To see the Heisenberg's relations at work, imagine an experiment in which particles emitted by a source pass through a narrow circular slit before impinging on a perpendicular detection plate. If we average over a large ensemble of particles and we look at the spatial distribution of the spots left on the detection plate by the impinging particles, we see that not all the particles are recorded at the point O corresponding to a straight trajectory (see picture); some of the spots are actually found at a distance r from O . If we now repeat the whole experiment by varying the amplitude of the slit, we see that the spatial distribution of the spots is modified correspondingly (red and blue curves).

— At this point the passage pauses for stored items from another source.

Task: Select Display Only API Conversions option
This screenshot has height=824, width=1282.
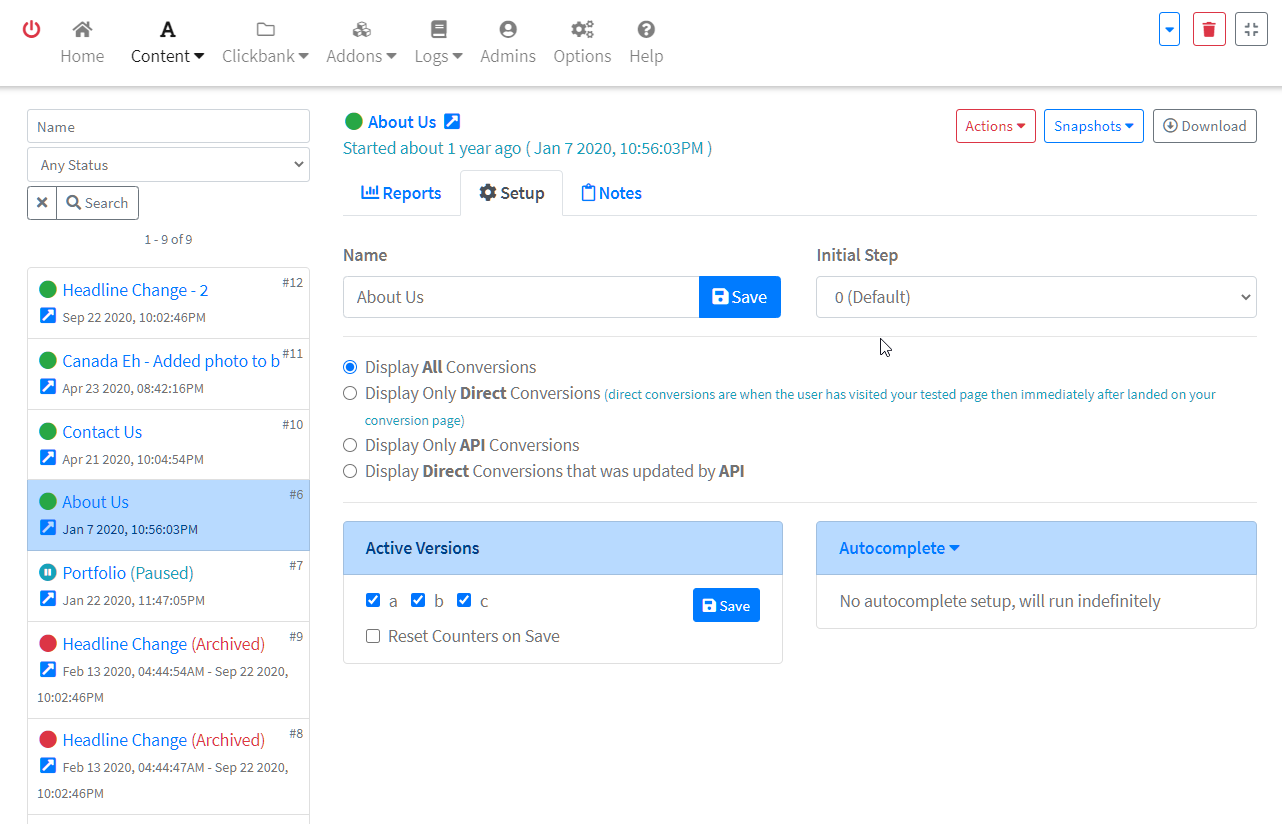Action: pyautogui.click(x=350, y=445)
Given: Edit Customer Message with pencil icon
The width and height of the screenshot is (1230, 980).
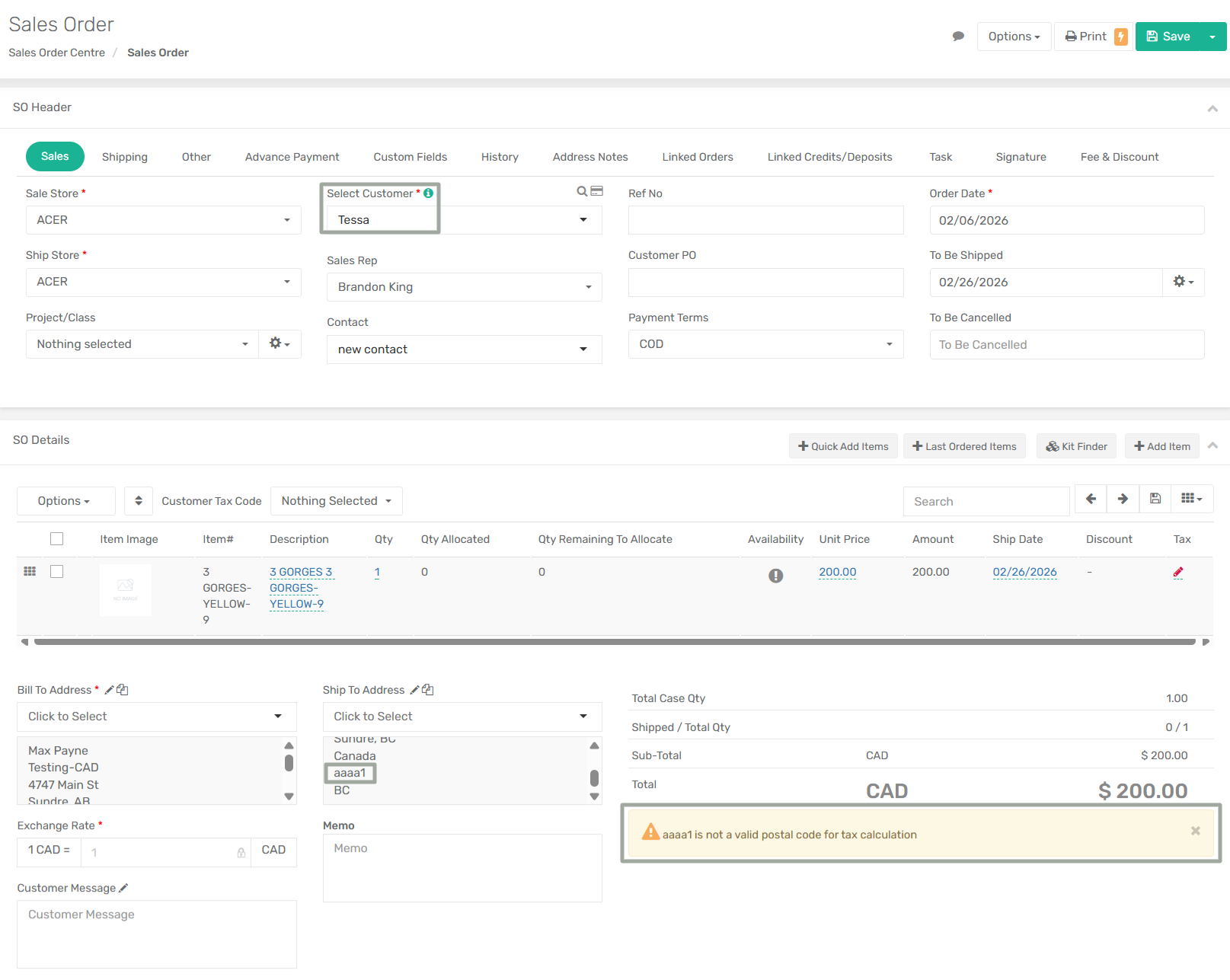Looking at the screenshot, I should [123, 888].
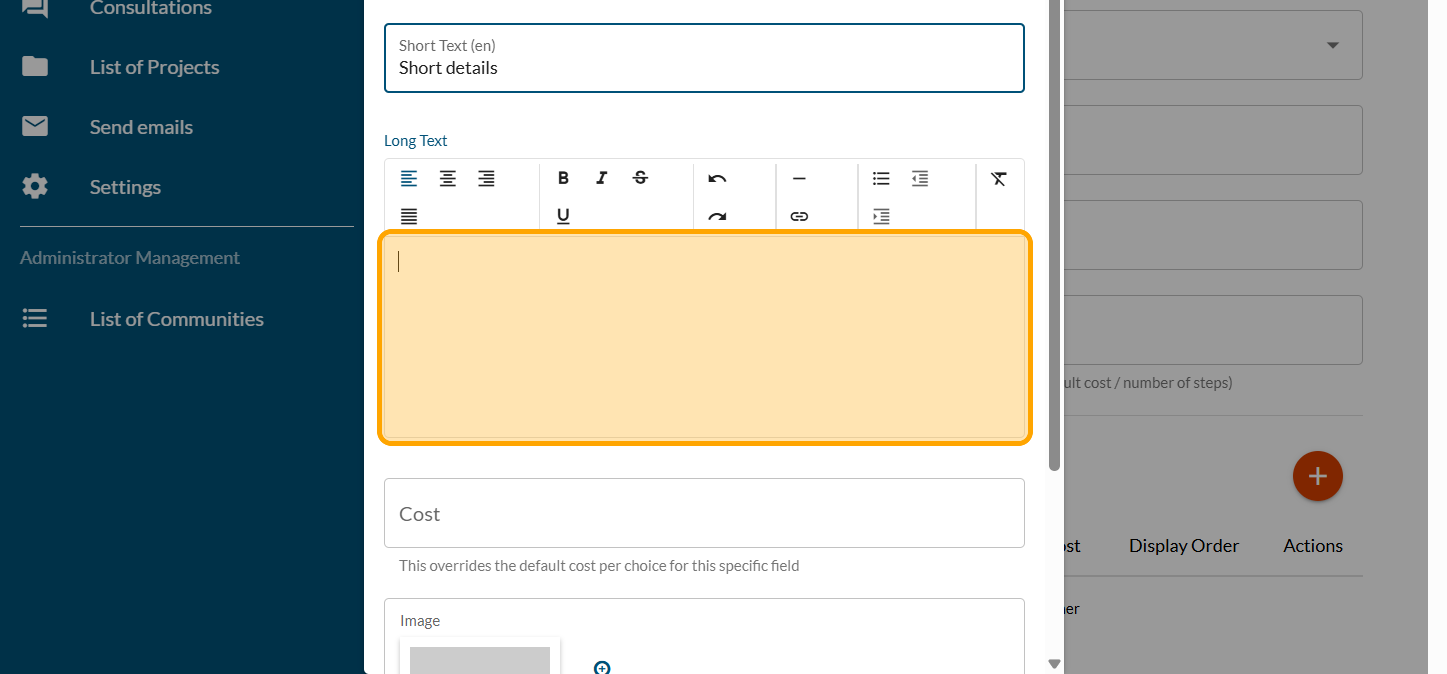Underline the selected text
1447x674 pixels.
[563, 216]
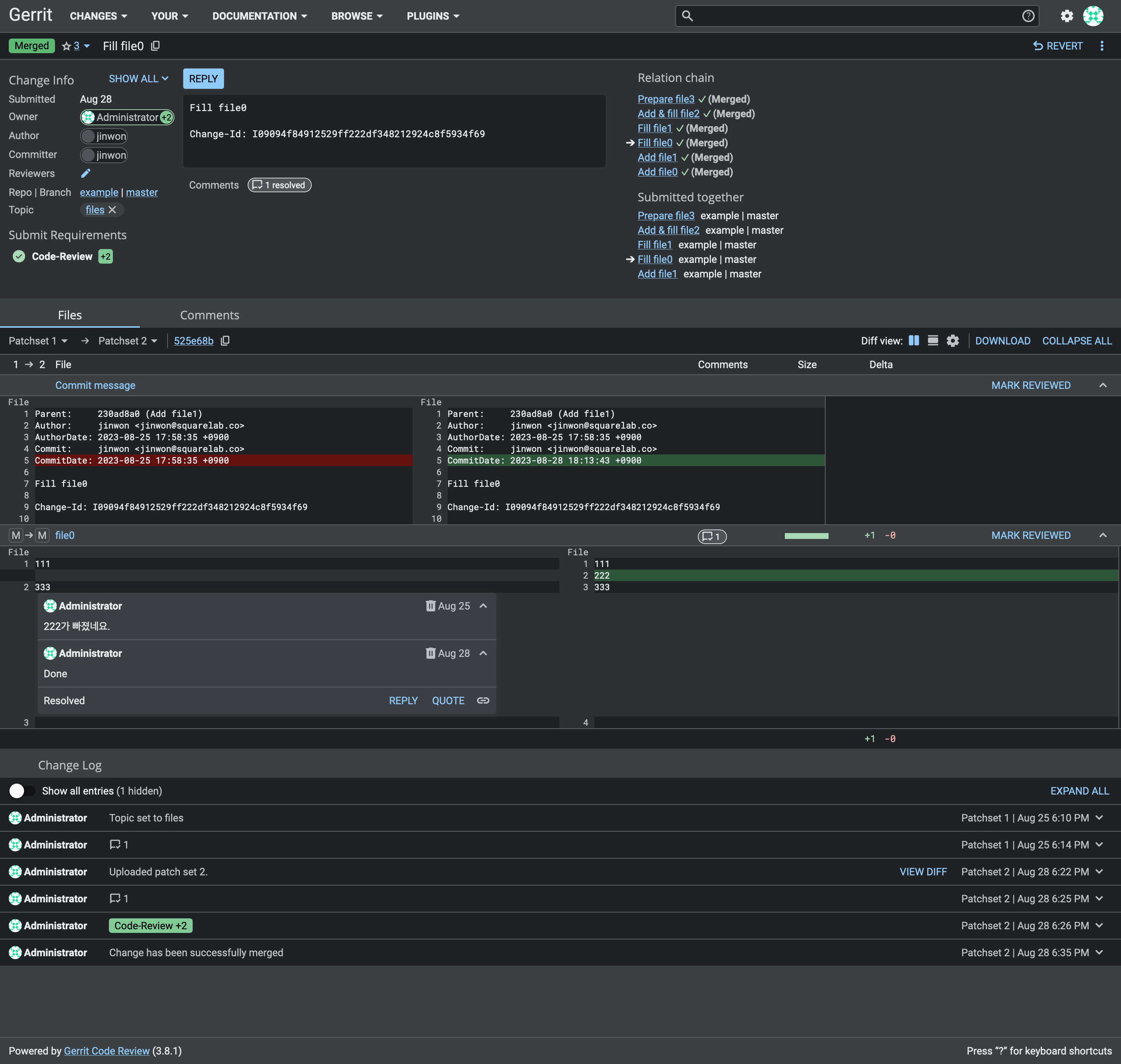
Task: Expand the EXPAND ALL change log entries
Action: 1079,791
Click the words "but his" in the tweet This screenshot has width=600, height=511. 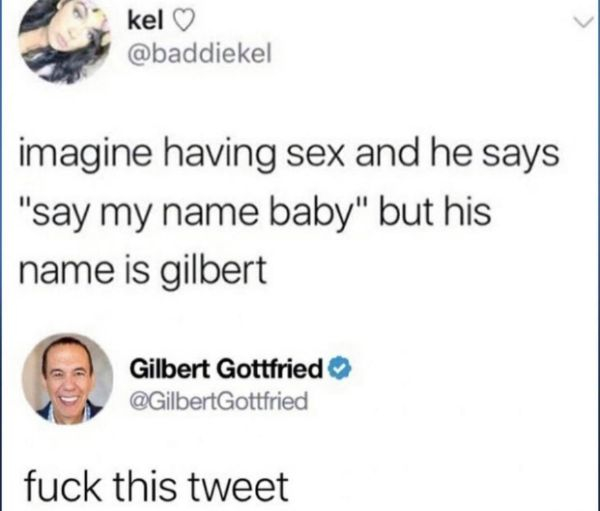pyautogui.click(x=435, y=212)
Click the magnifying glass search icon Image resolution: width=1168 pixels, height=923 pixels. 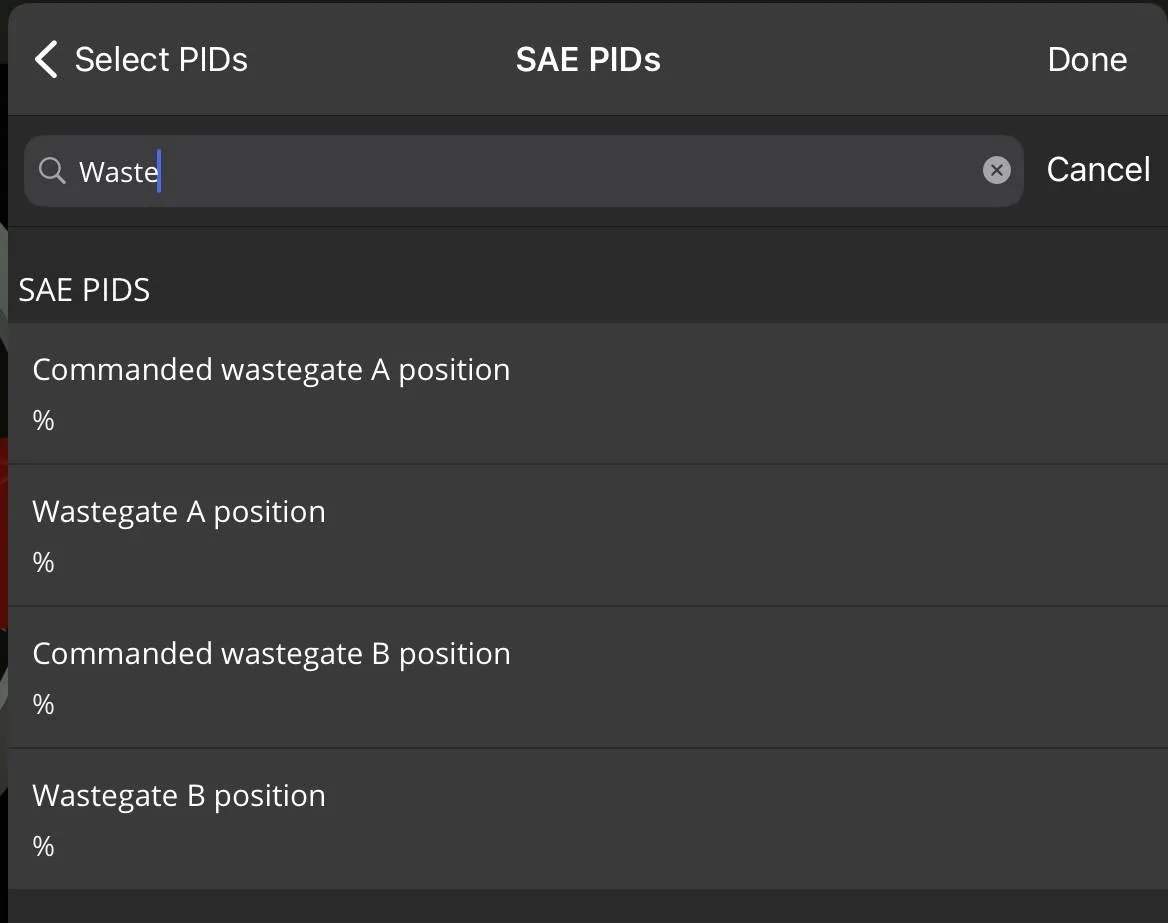(52, 171)
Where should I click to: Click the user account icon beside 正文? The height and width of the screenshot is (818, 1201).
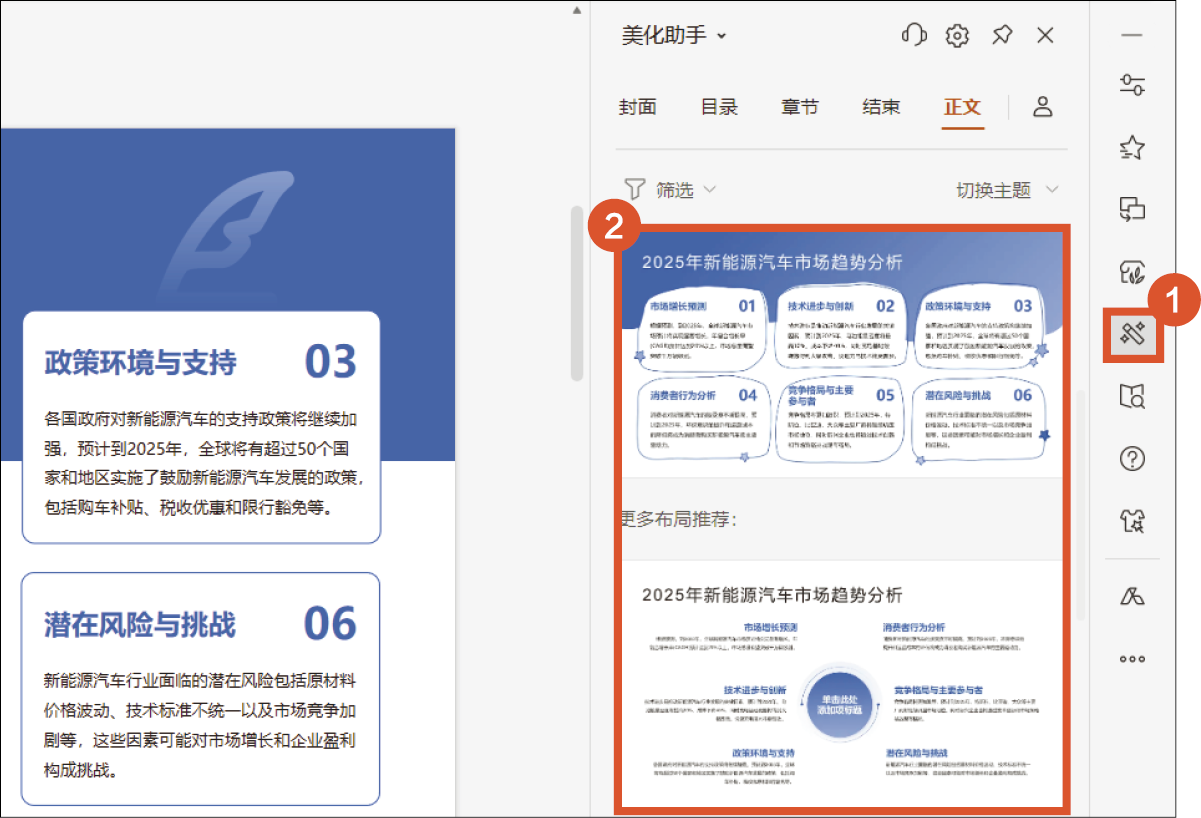[x=1043, y=107]
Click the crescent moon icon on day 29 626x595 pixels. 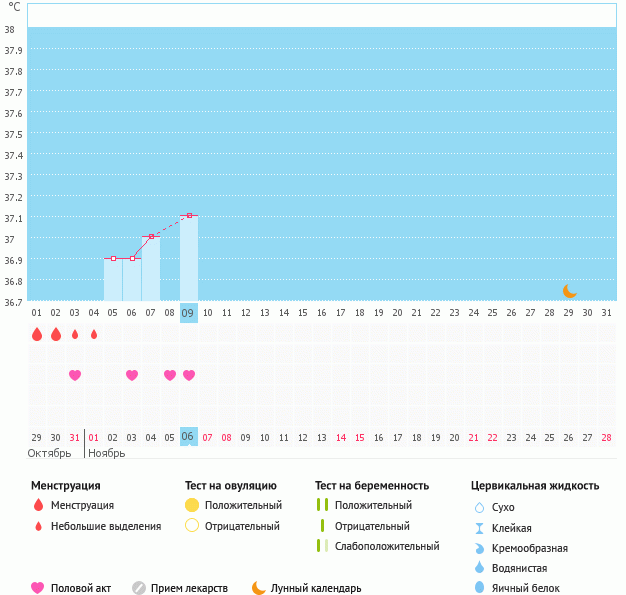[569, 291]
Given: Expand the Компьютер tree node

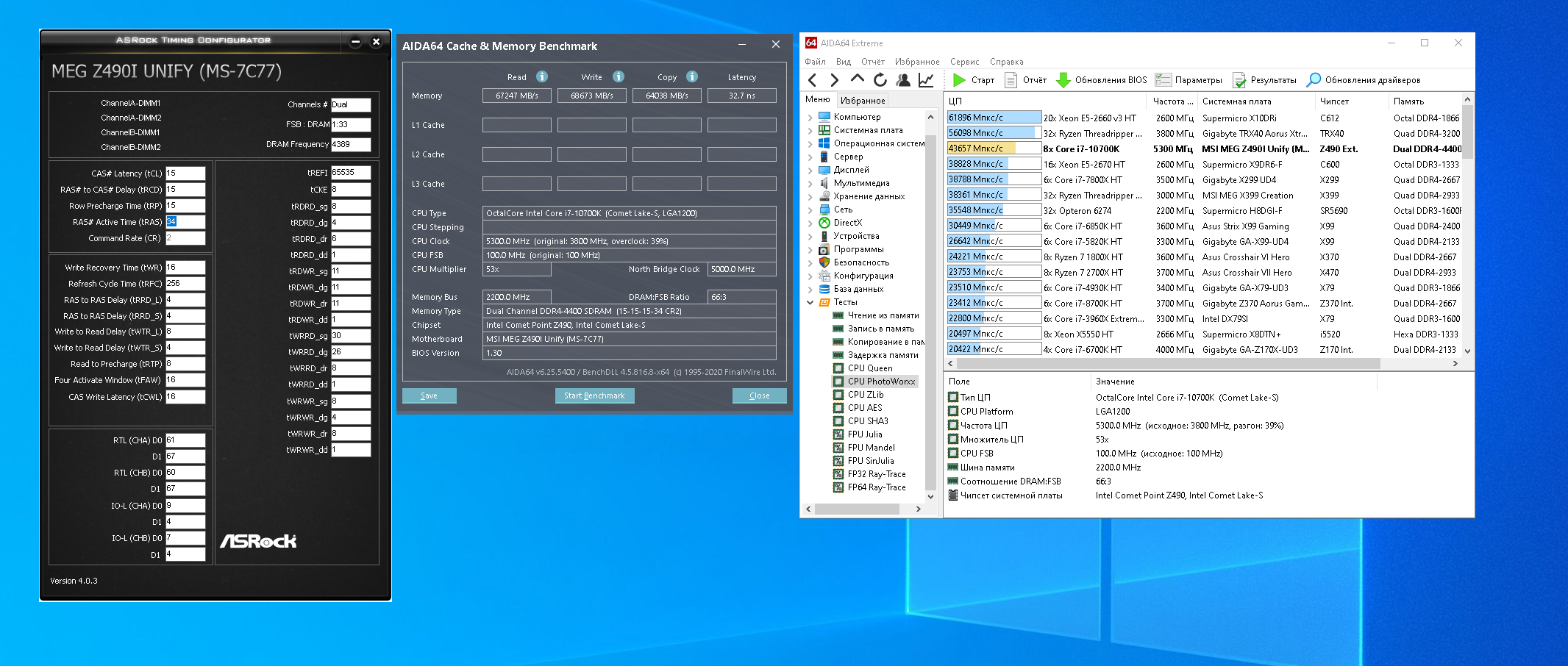Looking at the screenshot, I should point(810,117).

With the help of the Heisenberg's relation, we can easily interpret these results in terms of the classical concepts of ‘particle' and ‘trajectory' (which, as we argue in the implications, should be used with some caution when dealing with quantum phenomena). Consider for example the case of a narrow slit, and call t the intant at which the particle is expected to pass through the slit. In order to arrive at the detection plate, the particle has to pass through a small hole: its radial coordinate at time t is therefore precisely determined. In other words, the slit acts as a filter which selects only those particles whose radial position lies within a small interval. According to the Heisenberg's relation, for these particles the uncertainty on the transversal velocity (i.e. the components of the velocity vector parallel to the screen) at time t is large. Indeed, the narrower the slit, the larger the transversal velocity can be. Because of its nonzero transversal velocity, each particle deviates from the axis while flying between the slit and the detection plate, and is finally detected on the plate somewhere in a circle whose radius is inversely proportional to the slit amplitude (compare the red curve with the blue one).